Set down the lines from the one containing "Where should I" through the one containing "point(529,131)", copied word for word, and leave the pictures out.
-- begin INPUT DATA --
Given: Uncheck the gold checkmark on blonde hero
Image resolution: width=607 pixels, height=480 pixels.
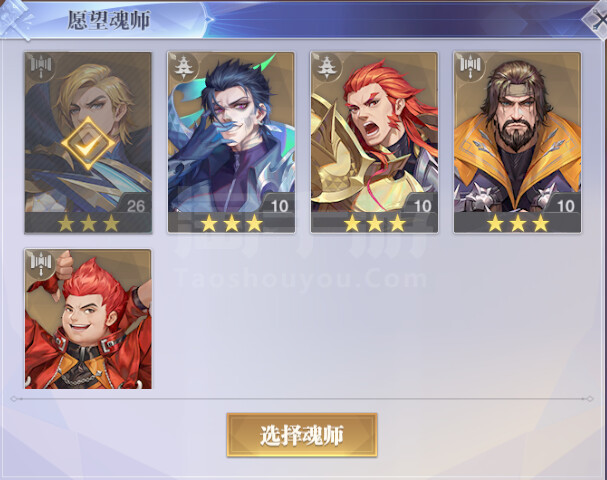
-- end INPUT DATA --
-- begin INPUT DATA --
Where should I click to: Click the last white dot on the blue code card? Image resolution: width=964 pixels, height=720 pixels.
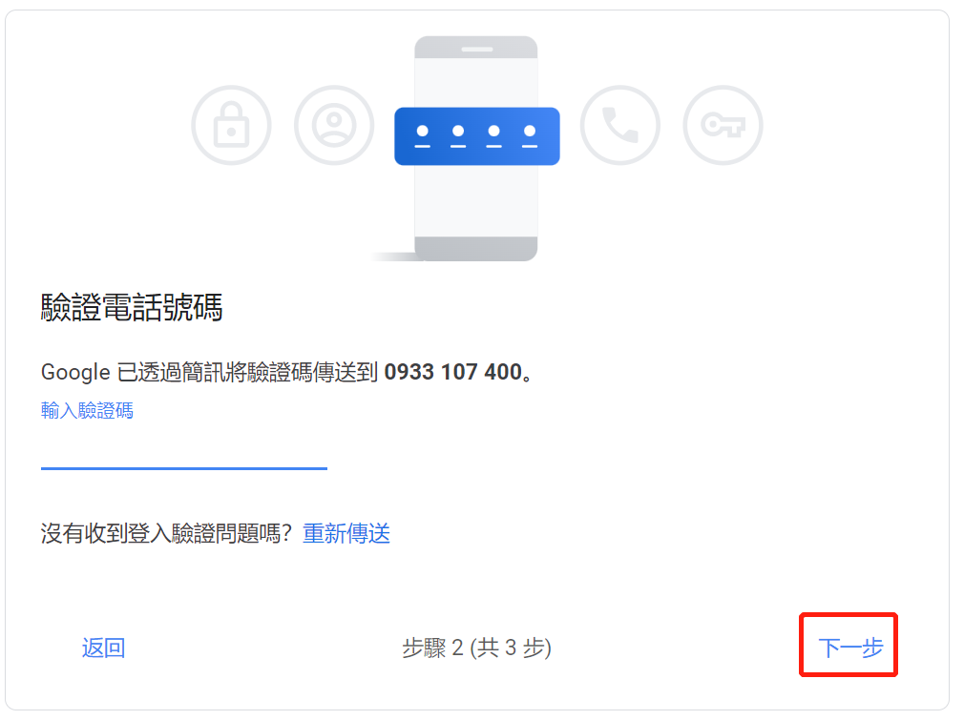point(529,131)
-- end INPUT DATA --
-- begin INPUT DATA --
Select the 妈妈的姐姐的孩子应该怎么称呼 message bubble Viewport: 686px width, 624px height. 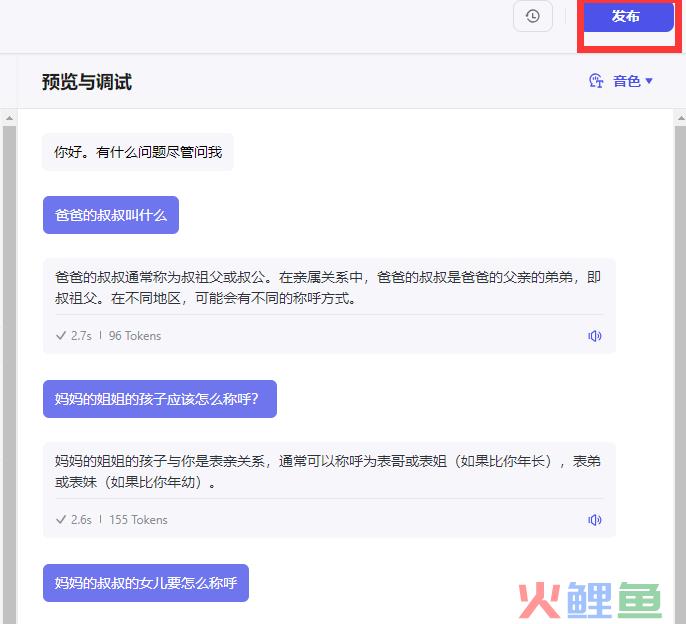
-- end INPUT DATA --
• _RESPONSE_
Where should I click to: Click the last white dot on the blue code card? Image resolution: width=964 pixels, height=720 pixels.
point(529,131)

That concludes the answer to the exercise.